When “Failure” Isn’t So Simple
Take this scenario: a new product generates $1M in annual sales. It’s labeled a failure because leadership expected $2M. But what if $1M was the realistic potential? And what if it attracted a new customer segment that now buys an additional $2M worth of your actual products? Is that still a failure?
Or consider a product that earns $0 but leads you to discover a new untapped market. The following year, your team launches a new product in that market—now earning $20M/year. Was the first project really a failure, or a necessary stepping stone?
Innovation Isn’t Linear: A Few Stories
Pixar started as a hardware company under Steve Jobs after he bought it from Lucasfilm’s computer division. It failed at selling powerful computers. But in trying to showcase its technology, Pixar created a short film—featuring that now-iconic lamp—and landed the Toy Story contract. The rest is history.
Pixar “failed” at its original goal… yet became a $7.4B success when acquired by Disney. Was it truly a failure?
Sony’s Betamax couldn’t beat VHS. But the technology lived on in Betacam, which transformed camcorder markets—crushing VHS-based competition.
Even YouTube began as a dating site.
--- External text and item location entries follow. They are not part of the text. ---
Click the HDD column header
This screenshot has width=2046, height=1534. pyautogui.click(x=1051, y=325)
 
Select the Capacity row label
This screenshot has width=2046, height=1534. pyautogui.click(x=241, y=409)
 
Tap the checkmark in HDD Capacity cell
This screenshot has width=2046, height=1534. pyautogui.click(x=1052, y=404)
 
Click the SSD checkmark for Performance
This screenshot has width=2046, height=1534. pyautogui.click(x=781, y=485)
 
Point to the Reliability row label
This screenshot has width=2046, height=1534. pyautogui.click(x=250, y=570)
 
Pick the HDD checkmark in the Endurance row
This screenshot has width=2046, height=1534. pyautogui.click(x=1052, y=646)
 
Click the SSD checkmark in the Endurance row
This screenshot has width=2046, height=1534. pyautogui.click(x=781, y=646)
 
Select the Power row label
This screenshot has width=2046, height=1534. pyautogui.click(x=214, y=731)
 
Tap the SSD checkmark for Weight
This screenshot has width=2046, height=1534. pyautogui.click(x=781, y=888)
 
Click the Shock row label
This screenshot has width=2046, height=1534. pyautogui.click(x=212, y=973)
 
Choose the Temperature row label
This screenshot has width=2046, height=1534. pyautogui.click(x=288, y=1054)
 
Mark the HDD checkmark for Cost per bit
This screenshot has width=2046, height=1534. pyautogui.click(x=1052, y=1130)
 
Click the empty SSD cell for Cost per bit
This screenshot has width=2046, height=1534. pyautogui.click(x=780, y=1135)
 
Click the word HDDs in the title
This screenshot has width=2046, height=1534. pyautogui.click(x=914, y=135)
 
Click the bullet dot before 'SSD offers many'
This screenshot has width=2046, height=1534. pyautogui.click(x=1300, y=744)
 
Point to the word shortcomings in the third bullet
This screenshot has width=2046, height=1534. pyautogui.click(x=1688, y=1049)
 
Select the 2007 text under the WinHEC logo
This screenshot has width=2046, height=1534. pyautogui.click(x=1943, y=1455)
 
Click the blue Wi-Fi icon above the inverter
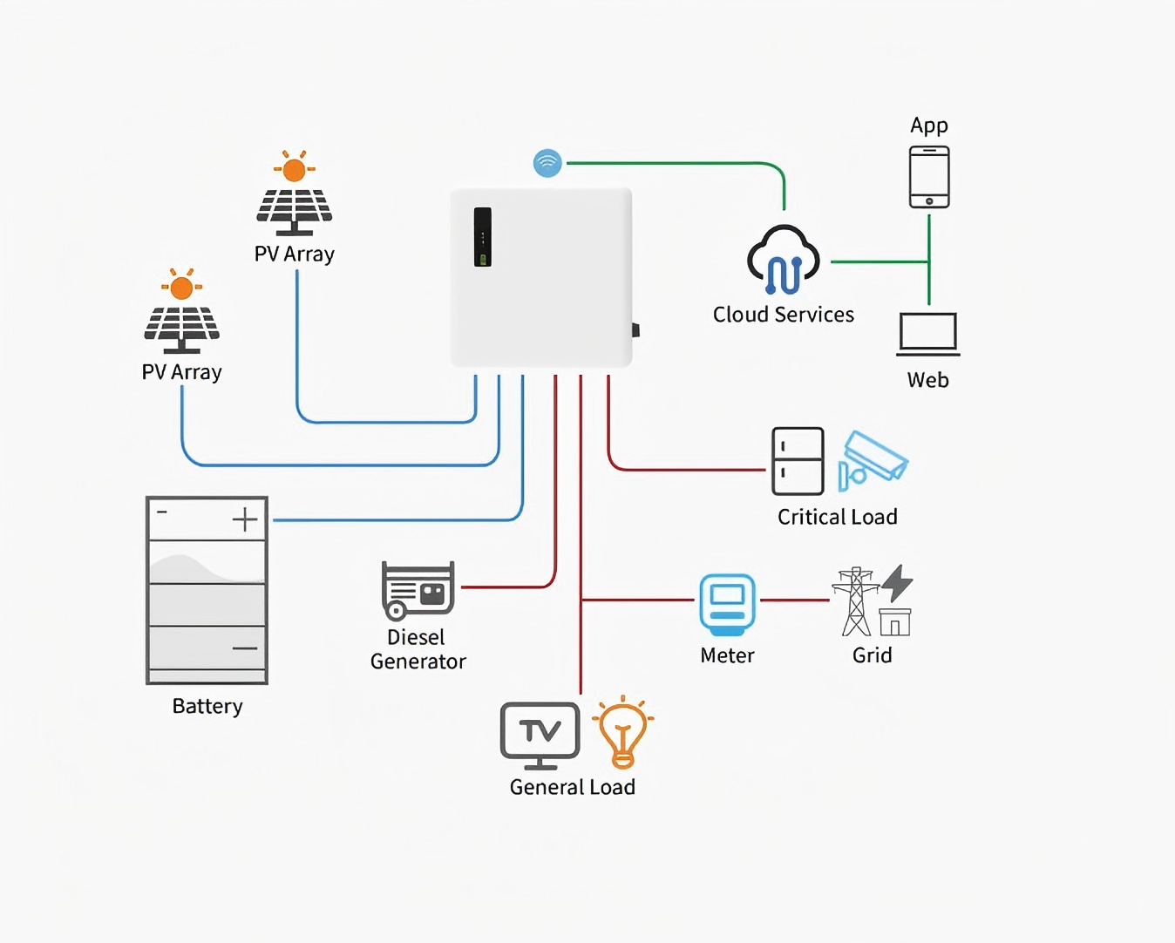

That flopped—but pivoting led to a platform that redefined online video. Was the original failure… really a failure?
A Hockey Metaphor That Works
Luc Sirois, Chief Innovator of Quebec, once said:
Innovation is like hockey. The goal is to outscore your opponent. And to do that—you have to take shots.
You don’t wait for the perfect empty net. You shoot. If your team fires 40 shots and only scores twice, we still say the goalie did well—but so did your offense.
So let’s stop discouraging failed shots. Instead, we need to reward smart, frequent, well-aimed ones.
Practical Insight: Cost-Efficient “Shots on Goal”
In consumer goods, shelf space is expensive. For manufacturers, paying to be placed on that shelf reduces your number of shots. That’s why innovation must find low-cost ways to experiment.
Small bets with modest cost can lead to huge returns. But costly failures require multiple wins to break even. The real game is to maximize low-cost, high-learning shots—not avoid misses.
What Actually Matters
Don’t measure success or failure rates. They distort reality.
What counts is return on investment (ROI) across your full innovation portfolio—not on a per-project basis.
Whether I launch 3 or 12 new products this year, and whether 1 or 4 succeed, the real metric is this:
What did I invest? And what did I get back across the board?
Research Agrees
Studies show the long-term financial return of innovation—especially from organic growth—is significantly higher than return via acquisition. But it requires patience.
McKinsey research backs this up:
Final Thought
So… what’s your take on measuring innovation success?
Is it time to rethink the question entirely?